Source records:

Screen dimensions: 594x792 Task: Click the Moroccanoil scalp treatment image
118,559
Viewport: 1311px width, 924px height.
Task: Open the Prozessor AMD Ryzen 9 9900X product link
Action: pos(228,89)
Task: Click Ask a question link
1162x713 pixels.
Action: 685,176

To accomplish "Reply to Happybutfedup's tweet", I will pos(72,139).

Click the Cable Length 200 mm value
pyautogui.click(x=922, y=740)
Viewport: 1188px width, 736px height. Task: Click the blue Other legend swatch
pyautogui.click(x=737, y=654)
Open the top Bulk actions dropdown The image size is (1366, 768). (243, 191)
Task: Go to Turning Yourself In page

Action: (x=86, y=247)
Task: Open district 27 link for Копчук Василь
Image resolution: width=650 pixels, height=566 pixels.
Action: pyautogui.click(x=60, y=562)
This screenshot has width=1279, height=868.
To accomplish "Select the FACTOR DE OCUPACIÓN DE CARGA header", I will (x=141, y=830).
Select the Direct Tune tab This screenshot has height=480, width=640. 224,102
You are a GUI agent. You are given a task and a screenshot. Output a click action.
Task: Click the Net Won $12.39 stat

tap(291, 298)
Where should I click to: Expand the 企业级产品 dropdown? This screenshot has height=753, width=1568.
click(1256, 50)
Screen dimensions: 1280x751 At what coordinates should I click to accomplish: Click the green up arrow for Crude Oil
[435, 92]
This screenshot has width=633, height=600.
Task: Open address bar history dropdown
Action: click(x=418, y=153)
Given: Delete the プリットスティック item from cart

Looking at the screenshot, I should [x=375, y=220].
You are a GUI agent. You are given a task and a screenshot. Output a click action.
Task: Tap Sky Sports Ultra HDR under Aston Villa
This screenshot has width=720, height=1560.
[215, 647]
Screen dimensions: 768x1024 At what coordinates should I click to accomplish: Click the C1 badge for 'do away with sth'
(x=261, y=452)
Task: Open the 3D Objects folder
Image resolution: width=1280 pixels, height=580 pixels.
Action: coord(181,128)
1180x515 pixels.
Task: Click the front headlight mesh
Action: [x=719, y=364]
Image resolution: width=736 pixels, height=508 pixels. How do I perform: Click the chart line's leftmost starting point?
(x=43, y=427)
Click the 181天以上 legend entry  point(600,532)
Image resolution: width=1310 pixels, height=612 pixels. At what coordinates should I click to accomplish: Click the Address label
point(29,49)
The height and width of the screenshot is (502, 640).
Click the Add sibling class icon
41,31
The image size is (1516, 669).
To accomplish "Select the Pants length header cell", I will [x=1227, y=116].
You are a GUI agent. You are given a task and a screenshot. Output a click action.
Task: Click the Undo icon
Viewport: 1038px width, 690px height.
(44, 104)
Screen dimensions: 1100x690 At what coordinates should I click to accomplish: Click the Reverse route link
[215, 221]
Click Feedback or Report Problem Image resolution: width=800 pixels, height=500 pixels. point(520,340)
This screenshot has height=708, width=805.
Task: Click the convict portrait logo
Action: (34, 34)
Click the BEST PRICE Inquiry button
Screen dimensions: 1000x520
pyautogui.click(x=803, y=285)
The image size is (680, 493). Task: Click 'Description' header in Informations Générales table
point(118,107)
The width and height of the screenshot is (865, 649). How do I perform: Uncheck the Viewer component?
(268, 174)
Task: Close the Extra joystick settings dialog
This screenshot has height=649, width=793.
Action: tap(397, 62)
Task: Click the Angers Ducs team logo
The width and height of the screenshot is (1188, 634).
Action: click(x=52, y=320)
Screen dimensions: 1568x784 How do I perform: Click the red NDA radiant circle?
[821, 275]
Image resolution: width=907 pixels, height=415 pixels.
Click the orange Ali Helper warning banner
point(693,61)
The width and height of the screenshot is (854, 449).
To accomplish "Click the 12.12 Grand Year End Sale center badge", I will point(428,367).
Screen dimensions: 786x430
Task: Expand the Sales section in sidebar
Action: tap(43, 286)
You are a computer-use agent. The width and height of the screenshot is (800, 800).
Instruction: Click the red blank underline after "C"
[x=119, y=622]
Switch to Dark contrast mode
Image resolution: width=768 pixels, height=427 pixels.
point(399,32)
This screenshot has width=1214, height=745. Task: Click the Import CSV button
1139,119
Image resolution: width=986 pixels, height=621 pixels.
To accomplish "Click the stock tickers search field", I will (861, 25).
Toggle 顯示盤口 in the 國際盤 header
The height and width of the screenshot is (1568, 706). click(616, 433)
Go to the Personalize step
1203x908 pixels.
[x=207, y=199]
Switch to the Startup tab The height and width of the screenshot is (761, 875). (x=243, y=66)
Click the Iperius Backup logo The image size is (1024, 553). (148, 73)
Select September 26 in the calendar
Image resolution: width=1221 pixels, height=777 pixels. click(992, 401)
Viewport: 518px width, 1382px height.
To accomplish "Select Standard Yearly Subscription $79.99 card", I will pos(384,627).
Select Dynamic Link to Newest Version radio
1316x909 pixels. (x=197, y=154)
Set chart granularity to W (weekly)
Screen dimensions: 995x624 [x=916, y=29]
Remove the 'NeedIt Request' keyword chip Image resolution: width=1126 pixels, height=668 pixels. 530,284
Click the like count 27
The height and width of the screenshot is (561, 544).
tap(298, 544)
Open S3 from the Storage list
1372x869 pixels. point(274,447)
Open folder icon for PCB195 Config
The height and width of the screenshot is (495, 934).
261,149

_What you will do_.
Using the data above, repeat every line exactly.

_Reply to the task_.
Screen dimensions: 594x792 Task: Click the Moroccanoil scalp treatment image
118,559
Viewport: 1311px width, 924px height.
Task: Open the Prozessor AMD Ryzen 9 9900X product link
Action: pos(228,89)
Task: Click Ask a question link
1162x713 pixels.
Action: 685,176

To accomplish "Reply to Happybutfedup's tweet", I will pos(72,139).

Click the Cable Length 200 mm value
pyautogui.click(x=922, y=740)
Viewport: 1188px width, 736px height. Task: Click the blue Other legend swatch
pyautogui.click(x=737, y=654)
Open the top Bulk actions dropdown The image size is (1366, 768). (243, 191)
Task: Go to Turning Yourself In page

Action: (x=86, y=247)
Task: Open district 27 link for Копчук Василь
Image resolution: width=650 pixels, height=566 pixels.
Action: pyautogui.click(x=60, y=562)
This screenshot has width=1279, height=868.
To accomplish "Select the FACTOR DE OCUPACIÓN DE CARGA header", I will (x=141, y=830).
Select the Direct Tune tab This screenshot has height=480, width=640. 224,102
You are a GUI agent. You are given a task and a screenshot. Output a click action.
Task: Click the Net Won $12.39 stat

tap(291, 298)
Where should I click to: Expand the 企业级产品 dropdown? This screenshot has height=753, width=1568.
click(1256, 50)
Screen dimensions: 1280x751 At what coordinates should I click to accomplish: Click the green up arrow for Crude Oil
[435, 92]
This screenshot has width=633, height=600.
Task: Open address bar history dropdown
Action: click(x=418, y=153)
Given: Delete the プリットスティック item from cart

Looking at the screenshot, I should [x=375, y=220].
You are a GUI agent. You are given a task and a screenshot. Output a click action.
Task: Tap Sky Sports Ultra HDR under Aston Villa
This screenshot has width=720, height=1560.
[215, 647]
Screen dimensions: 768x1024 At what coordinates should I click to accomplish: Click the C1 badge for 'do away with sth'
(x=261, y=452)
Task: Open the 3D Objects folder
Image resolution: width=1280 pixels, height=580 pixels.
Action: coord(181,128)
1180x515 pixels.
Task: Click the front headlight mesh
Action: [x=719, y=364]
Image resolution: width=736 pixels, height=508 pixels. How do I perform: Click the chart line's leftmost starting point?
(x=43, y=427)
Click the 181天以上 legend entry  point(600,532)
Image resolution: width=1310 pixels, height=612 pixels. At what coordinates should I click to accomplish: Click the Address label
point(29,49)
The height and width of the screenshot is (502, 640).
Click the Add sibling class icon
41,31
The image size is (1516, 669).
To accomplish "Select the Pants length header cell", I will [x=1227, y=116].
You are a GUI agent. You are given a task and a screenshot. Output a click action.
Task: Click the Undo icon
Viewport: 1038px width, 690px height.
(44, 104)
Screen dimensions: 1100x690 At what coordinates should I click to accomplish: Click the Reverse route link
[215, 221]
Click Feedback or Report Problem Image resolution: width=800 pixels, height=500 pixels. point(520,340)
This screenshot has height=708, width=805.
Task: Click the convict portrait logo
Action: (34, 34)
Click the BEST PRICE Inquiry button
Screen dimensions: 1000x520
pyautogui.click(x=803, y=285)
The image size is (680, 493). Task: Click 'Description' header in Informations Générales table
point(118,107)
The width and height of the screenshot is (865, 649). How do I perform: Uncheck the Viewer component?
(268, 174)
Task: Close the Extra joystick settings dialog
This screenshot has height=649, width=793.
Action: tap(397, 62)
Task: Click the Angers Ducs team logo
The width and height of the screenshot is (1188, 634).
Action: click(x=52, y=320)
Screen dimensions: 1568x784 How do I perform: Click the red NDA radiant circle?
[821, 275]
Image resolution: width=907 pixels, height=415 pixels.
Click the orange Ali Helper warning banner
point(693,61)
The width and height of the screenshot is (854, 449).
To accomplish "Click the 12.12 Grand Year End Sale center badge", I will point(428,367).
Screen dimensions: 786x430
Task: Expand the Sales section in sidebar
Action: tap(43, 286)
You are a computer-use agent. The width and height of the screenshot is (800, 800).
Instruction: Click the red blank underline after "C"
[x=119, y=622]
Switch to Dark contrast mode
Image resolution: width=768 pixels, height=427 pixels.
point(399,32)
This screenshot has width=1214, height=745. Task: Click the Import CSV button
1139,119
Image resolution: width=986 pixels, height=621 pixels.
To accomplish "Click the stock tickers search field", I will (861, 25).
Toggle 顯示盤口 in the 國際盤 header
The height and width of the screenshot is (1568, 706). click(616, 433)
Go to the Personalize step
1203x908 pixels.
[x=207, y=199]
Switch to the Startup tab The height and width of the screenshot is (761, 875). (x=243, y=66)
Click the Iperius Backup logo The image size is (1024, 553). (148, 73)
Select September 26 in the calendar
Image resolution: width=1221 pixels, height=777 pixels. click(992, 401)
Viewport: 518px width, 1382px height.
To accomplish "Select Standard Yearly Subscription $79.99 card", I will pos(384,627).
Select Dynamic Link to Newest Version radio
1316x909 pixels. (x=197, y=154)
Set chart granularity to W (weekly)
Screen dimensions: 995x624 [x=916, y=29]
Remove the 'NeedIt Request' keyword chip Image resolution: width=1126 pixels, height=668 pixels. 530,284
Click the like count 27
The height and width of the screenshot is (561, 544).
tap(298, 544)
Open S3 from the Storage list
1372x869 pixels. point(274,447)
Open folder icon for PCB195 Config
The height and width of the screenshot is (495, 934).
261,149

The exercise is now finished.